Il les entendait parfois, ces litanies auto-apitoiantes sur leur "mauvaise éducation". Ces adultes geignant sur les carences affectives de leurs parents, les méthodes éducatives dépassées, les traumatismes infantiles brandis comme des trophées de victimisation. Il y avait une ironie grinçante à les entendre disserter sur ce qu'ils auraient dû recevoir, sur le modèle parental idéal qu'ils n'avaient jamais eu. Car, se disait-il, n'était-ce pas là une forme d'éducation, aussi imparfaite fût-elle ? Un apprentissage par la négative, certes, mais un apprentissage tout de même. On apprend autant de ce qu'on ne veut pas que de ce qu'on désire ardemment.

Il pensait à Montaigne, à ses "Essais" où la remise en question et l'introspection étaient érigées en art de vivre. Même une éducation chaotique, pleine de contradictions et d'erreurs, offrait un terreau fertile à la réflexion, à la construction d'une pensée critique. N'était-ce pas mieux que d'être bercé d'illusions et de certitudes factices ? Il y avait une forme de robustesse qui émergeait des épreuves, une capacité à naviguer dans les eaux troubles de l'existence avec une méfiance saine envers les dogmes et les vérités toutes faites.

Il faisait un parallèle évident avec sa propre conception de l'amour. Ses échecs sentimentaux, ses déceptions amères, n'étaient-ils pas aussi une forme d'éducation ? Chaque relation ratée, chaque cœur brisé lui avait appris quelque chose, même si la leçon était souvent douloureuse. Il avait appris à reconnaître les signaux d'alarme, à déceler les failles cachées derrière les sourires, à ne plus idéaliser l'autre au point de s'oublier lui-même. Ces cicatrices étaient sa propre "mauvaise éducation" amoureuse, mais elles lui avaient aussi permis de définir plus clairement ce qu'il ne voulait plus jamais revivre.

Les échecs de la vie, en somme, ressemblaient étrangement à ceux de l'amour. On trébuche, on tombe, on se relève parfois plus fort, parfois plus cynique. Mais chaque chute laisse une trace, un enseignement. Ceux qui se lamentent sur leur "mauvaise éducation" oublient peut-être que la perfection n'existe pas, ni dans l'éducation, ni dans l'amour, ni dans la vie en général. Attendre un modèle idéal, c'est se condamner à une frustration perpétuelle.

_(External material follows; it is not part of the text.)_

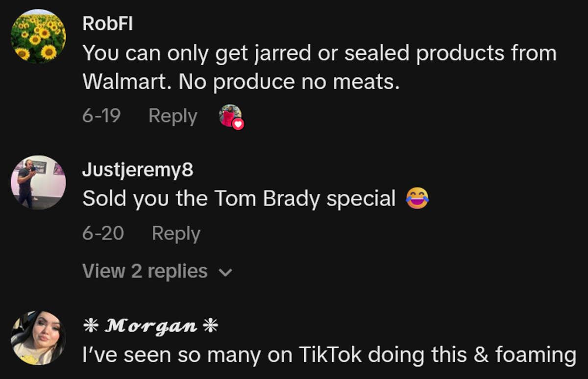
Task: Click Justjeremy8's profile avatar
Action: click(x=38, y=182)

Vers la fin de ses réflexions, une satire grinçante commençait à poindre. Il imaginait un manuel d'éducation parfaite, avec des instructions claires et infaillibles pour former des êtres équilibrés et heureux. Un peu comme ces notices de montage de meubles suédois où la réalité finit toujours par différer du schéma idyllique. Et il se disait que ceux qui se plaignaient tant de leur éducation devraient peut-être considérer la chance qu'ils avaient eue d'apprendre par eux-mêmes, de forger leur propre opinion, de ne pas être de simples produits standardisés d'une usine à bonheur factice.

La véritable "bonne éducation", ironisait-il intérieurement, n'était peut-être pas celle qui nous épargne la douleur, mais celle qui nous donne les outils pour la comprendre et la surmonter. Et en amour, comme dans la vie, les échecs étaient peut-être les meilleurs professeurs, ceux qui nous forçaient à nous remettre en question, à redéfinir nos attentes, à devenir, finalement, des versions plus lucides – et peut-être un peu plus désabusées – de nous-mêmes. Alors, à ceux qui pleurnichaient sur leur passé éducatif, il aurait bien envie de lancer, avec un sourire noir : "Bienvenue au club des mal-éduqués lucides. La prochaine réunion est au bar."